L’an dernier, le plus grand festival européen de journalisme, escamotant le « What », avait célébré l’avènement du « Why » : le journalisme d’explication déboulait à grand fracas en ligne (Vox, 538, UpShot, The Intercept, De Correspondent...) et donnait un coup de vieux au journalisme de flux et à ses breaking-news en série.
Cette année à Pérouse, c’est le « How » qui a pris toute la place, glorifié par les pros des médias du monde entier, à la recherche d’une martingale pour que survive un journalisme utile dans un monde saturé d’infos.

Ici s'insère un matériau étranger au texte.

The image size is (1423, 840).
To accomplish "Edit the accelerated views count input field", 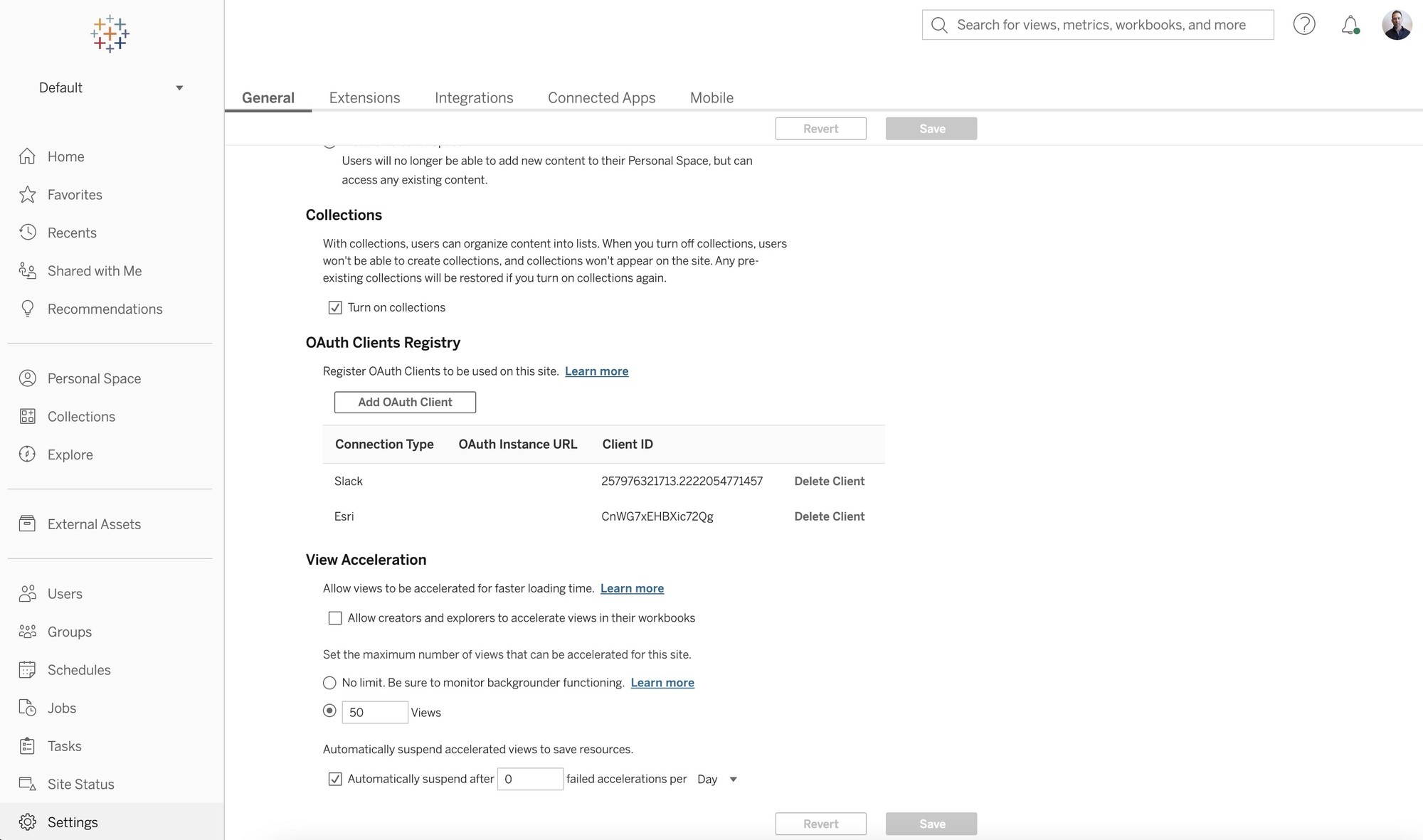I will point(374,711).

« Process, expérience, relation, engagement, personnalisation, co-production, activisme,… » y furent les maîtres-mots.
C’est donc, en matière d’informations --secteur qui ne connaît pas de crise de la demande -- la grande mutation vers des médias expérientiels.

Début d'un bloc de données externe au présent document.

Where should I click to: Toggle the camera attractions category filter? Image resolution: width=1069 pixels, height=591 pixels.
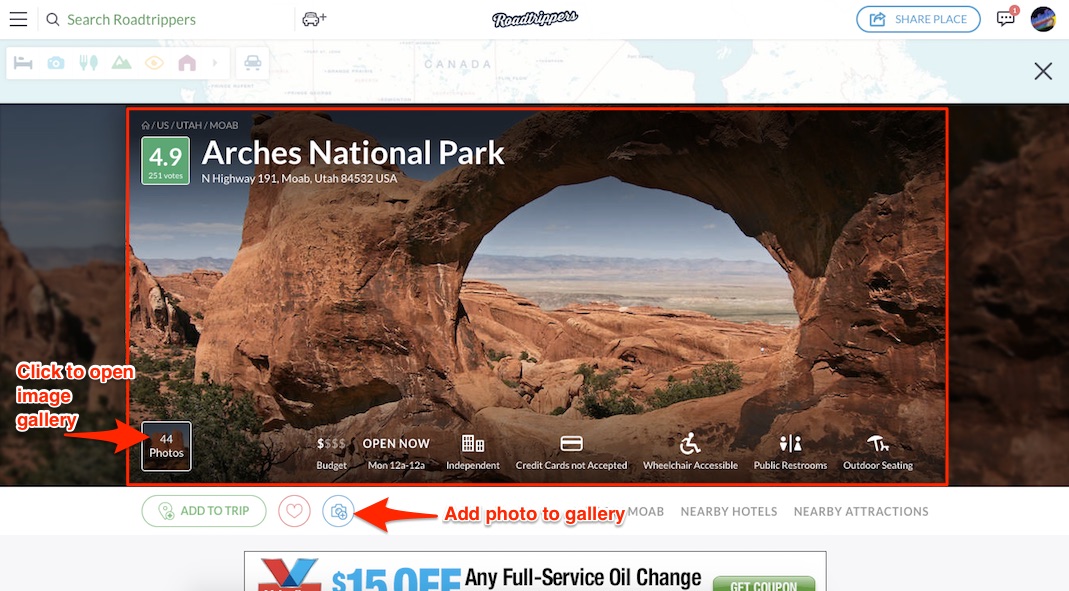click(56, 63)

« Nous devons réaliser que nous ne sommes plus dans le secteur des contenus, mais dans celui des services », a martelé Jeff Jarvis, prof de journalisme à l’Université de la ville de New York, qui rappelle que le concurrent aujourd’hui est plus l’intelligence artificielle de l’assistant personnel Google Now et les algorithmes de Facebook qu’une autre rédaction.
« Il faut donc arrêter de traiter le public comme une masse à qui on balance de manière indifférenciée la même chose. Nous sommes désormais en mesure de le connaître au niveau d’une communauté ou d’un individu, et d’accomplir des tâches pour lui ».
Federico Badaloni, directeur de l’architecture de l’information pour le grand groupe italien de médias L’Espresso résume bien la nouvelle donne : « nous ne sommes plus dans le secteur de l’information, mais dans celui de la relation (…) nous passons donc de la monétisation de l’attention à celle de la confiance ».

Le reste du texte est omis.